* AIM OF THE EXERCISE: Write out each line of the records below as one string in a JSON list, leaving blank lines out.

* RAW DATA:
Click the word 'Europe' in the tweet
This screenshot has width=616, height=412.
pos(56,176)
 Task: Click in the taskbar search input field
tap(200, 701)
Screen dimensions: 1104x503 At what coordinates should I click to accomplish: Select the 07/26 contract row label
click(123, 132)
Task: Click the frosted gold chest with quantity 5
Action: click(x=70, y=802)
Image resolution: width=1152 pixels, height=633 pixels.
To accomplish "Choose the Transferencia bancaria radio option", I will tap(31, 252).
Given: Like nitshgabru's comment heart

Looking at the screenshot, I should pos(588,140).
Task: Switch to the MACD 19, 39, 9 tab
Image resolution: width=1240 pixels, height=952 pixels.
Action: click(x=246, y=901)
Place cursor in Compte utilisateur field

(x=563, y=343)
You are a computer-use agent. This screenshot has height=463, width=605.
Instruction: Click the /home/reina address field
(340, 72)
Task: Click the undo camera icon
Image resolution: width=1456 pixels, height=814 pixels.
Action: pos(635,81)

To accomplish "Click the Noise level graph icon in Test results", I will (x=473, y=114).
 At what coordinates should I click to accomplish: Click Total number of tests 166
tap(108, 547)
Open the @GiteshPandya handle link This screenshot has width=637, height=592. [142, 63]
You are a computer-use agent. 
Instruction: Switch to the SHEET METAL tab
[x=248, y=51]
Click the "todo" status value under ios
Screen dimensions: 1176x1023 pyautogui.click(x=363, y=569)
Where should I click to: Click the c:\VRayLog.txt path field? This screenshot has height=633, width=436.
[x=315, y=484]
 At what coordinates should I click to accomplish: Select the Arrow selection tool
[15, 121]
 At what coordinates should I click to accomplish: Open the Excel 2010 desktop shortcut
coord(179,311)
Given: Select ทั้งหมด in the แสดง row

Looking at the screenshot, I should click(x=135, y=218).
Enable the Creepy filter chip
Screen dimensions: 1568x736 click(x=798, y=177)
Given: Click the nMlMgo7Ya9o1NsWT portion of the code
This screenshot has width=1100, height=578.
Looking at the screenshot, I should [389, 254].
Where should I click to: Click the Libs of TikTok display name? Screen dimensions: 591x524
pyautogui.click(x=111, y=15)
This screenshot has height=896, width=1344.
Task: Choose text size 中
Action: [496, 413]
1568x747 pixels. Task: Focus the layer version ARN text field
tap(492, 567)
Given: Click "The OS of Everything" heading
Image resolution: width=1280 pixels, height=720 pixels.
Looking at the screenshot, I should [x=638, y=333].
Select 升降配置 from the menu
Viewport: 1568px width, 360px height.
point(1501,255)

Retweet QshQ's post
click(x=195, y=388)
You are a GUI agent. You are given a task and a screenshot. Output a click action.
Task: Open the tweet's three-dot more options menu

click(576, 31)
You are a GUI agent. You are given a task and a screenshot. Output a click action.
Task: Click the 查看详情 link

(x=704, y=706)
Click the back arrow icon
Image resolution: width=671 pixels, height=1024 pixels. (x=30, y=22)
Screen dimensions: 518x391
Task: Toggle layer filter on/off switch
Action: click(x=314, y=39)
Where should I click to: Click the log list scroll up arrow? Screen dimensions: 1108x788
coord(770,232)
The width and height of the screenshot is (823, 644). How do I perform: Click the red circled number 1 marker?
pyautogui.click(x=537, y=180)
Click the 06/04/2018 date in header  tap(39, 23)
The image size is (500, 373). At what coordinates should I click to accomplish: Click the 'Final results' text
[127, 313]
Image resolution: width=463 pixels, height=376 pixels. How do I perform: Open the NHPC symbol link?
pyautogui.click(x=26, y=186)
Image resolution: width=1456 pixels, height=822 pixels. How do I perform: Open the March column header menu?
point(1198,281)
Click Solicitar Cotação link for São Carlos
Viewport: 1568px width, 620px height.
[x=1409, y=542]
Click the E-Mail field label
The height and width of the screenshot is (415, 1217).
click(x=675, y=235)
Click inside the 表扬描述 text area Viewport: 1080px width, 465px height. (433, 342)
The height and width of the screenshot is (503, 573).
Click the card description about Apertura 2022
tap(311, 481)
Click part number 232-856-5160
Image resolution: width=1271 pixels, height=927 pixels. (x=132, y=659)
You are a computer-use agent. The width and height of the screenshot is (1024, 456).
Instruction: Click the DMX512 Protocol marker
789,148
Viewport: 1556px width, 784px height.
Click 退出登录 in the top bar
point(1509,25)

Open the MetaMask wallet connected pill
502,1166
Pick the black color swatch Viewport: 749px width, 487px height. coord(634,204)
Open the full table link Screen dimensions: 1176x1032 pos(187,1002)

* ANSWER TO THE EXERCISE:
[
  "Click the word 'Europe' in the tweet",
  "This screenshot has width=616, height=412.",
  "pos(56,176)",
  " Task: Click in the taskbar search input field",
  "tap(200, 701)",
  "Screen dimensions: 1104x503 At what coordinates should I click to accomplish: Select the 07/26 contract row label",
  "click(123, 132)",
  "Task: Click the frosted gold chest with quantity 5",
  "Action: click(x=70, y=802)",
  "Image resolution: width=1152 pixels, height=633 pixels.",
  "To accomplish \"Choose the Transferencia bancaria radio option\", I will tap(31, 252).",
  "Given: Like nitshgabru's comment heart",
  "Looking at the screenshot, I should pos(588,140).",
  "Task: Switch to the MACD 19, 39, 9 tab",
  "Image resolution: width=1240 pixels, height=952 pixels.",
  "Action: click(x=246, y=901)",
  "Place cursor in Compte utilisateur field",
  "(x=563, y=343)",
  "You are a computer-use agent. This screenshot has height=463, width=605.",
  "Instruction: Click the /home/reina address field",
  "(340, 72)",
  "Task: Click the undo camera icon",
  "Image resolution: width=1456 pixels, height=814 pixels.",
  "Action: pos(635,81)",
  "To accomplish \"Click the Noise level graph icon in Test results\", I will (x=473, y=114).",
  " At what coordinates should I click to accomplish: Click Total number of tests 166",
  "tap(108, 547)",
  "Open the @GiteshPandya handle link This screenshot has width=637, height=592. [142, 63]",
  "You are a computer-use agent. ",
  "Instruction: Switch to the SHEET METAL tab",
  "[x=248, y=51]",
  "Click the \"todo\" status value under ios",
  "Screen dimensions: 1176x1023 pyautogui.click(x=363, y=569)",
  "Where should I click to: Click the c:\\VRayLog.txt path field? This screenshot has height=633, width=436.",
  "[x=315, y=484]",
  " At what coordinates should I click to accomplish: Select the Arrow selection tool",
  "[15, 121]",
  " At what coordinates should I click to accomplish: Open the Excel 2010 desktop shortcut",
  "coord(179,311)",
  "Given: Select ทั้งหมด in the แสดง row",
  "Looking at the screenshot, I should click(x=135, y=218).",
  "Enable the Creepy filter chip",
  "Screen dimensions: 1568x736 click(x=798, y=177)",
  "Given: Click the nMlMgo7Ya9o1NsWT portion of the code",
  "This screenshot has width=1100, height=578.",
  "Looking at the screenshot, I should [389, 254].",
  "Where should I click to: Click the Libs of TikTok display name? Screen dimensions: 591x524",
  "pyautogui.click(x=111, y=15)",
  "This screenshot has height=896, width=1344.",
  "Task: Choose text size 中",
  "Action: [496, 413]",
  "1568x747 pixels. Task: Focus the layer version ARN text field",
  "tap(492, 567)",
  "Given: Click \"The OS of Everything\" heading",
  "Image resolution: width=1280 pixels, height=720 pixels.",
  "Looking at the screenshot, I should [x=638, y=333].",
  "Select 升降配置 from the menu",
  "Viewport: 1568px width, 360px height.",
  "point(1501,255)",
  "Retweet QshQ's post",
  "click(x=195, y=388)",
  "You are a GUI agent. You are given a task and a screenshot. Output a click action.",
  "Task: Open the tweet's three-dot more options menu",
  "click(576, 31)",
  "You are a GUI agent. You are given a task and a screenshot. Output a click action.",
  "Task: Click the 查看详情 link",
  "(x=704, y=706)",
  "Click the back arrow icon",
  "Image resolution: width=671 pixels, height=1024 pixels. (x=30, y=22)",
  "Screen dimensions: 518x391",
  "Task: Toggle layer filter on/off switch",
  "Action: click(x=314, y=39)",
  "Where should I click to: Click the log list scroll up arrow? Screen dimensions: 1108x788",
  "coord(770,232)",
  "The width and height of the screenshot is (823, 644). How do I perform: Click the red circled number 1 marker?",
  "pyautogui.click(x=537, y=180)",
  "Click the 06/04/2018 date in header  tap(39, 23)",
  "The image size is (500, 373). At what coordinates should I click to accomplish: Click the 'Final results' text",
  "[127, 313]",
  "Image resolution: width=463 pixels, height=376 pixels. How do I perform: Open the NHPC symbol link?",
  "pyautogui.click(x=26, y=186)",
  "Image resolution: width=1456 pixels, height=822 pixels. How do I perform: Open the March column header menu?",
  "point(1198,281)",
  "Click Solicitar Cotação link for São Carlos",
  "Viewport: 1568px width, 620px height.",
  "[x=1409, y=542]",
  "Click the E-Mail field label",
  "The height and width of the screenshot is (415, 1217).",
  "click(x=675, y=235)",
  "Click inside the 表扬描述 text area Viewport: 1080px width, 465px height. (433, 342)",
  "The height and width of the screenshot is (503, 573).",
  "Click the card description about Apertura 2022",
  "tap(311, 481)",
  "Click part number 232-856-5160",
  "Image resolution: width=1271 pixels, height=927 pixels. (x=132, y=659)",
  "You are a computer-use agent. The width and height of the screenshot is (1024, 456).",
  "Instruction: Click the DMX512 Protocol marker",
  "789,148",
  "Viewport: 1556px width, 784px height.",
  "Click 退出登录 in the top bar",
  "point(1509,25)",
  "Open the MetaMask wallet connected pill",
  "502,1166",
  "Pick the black color swatch Viewport: 749px width, 487px height. coord(634,204)",
  "Open the full table link Screen dimensions: 1176x1032 pos(187,1002)"
]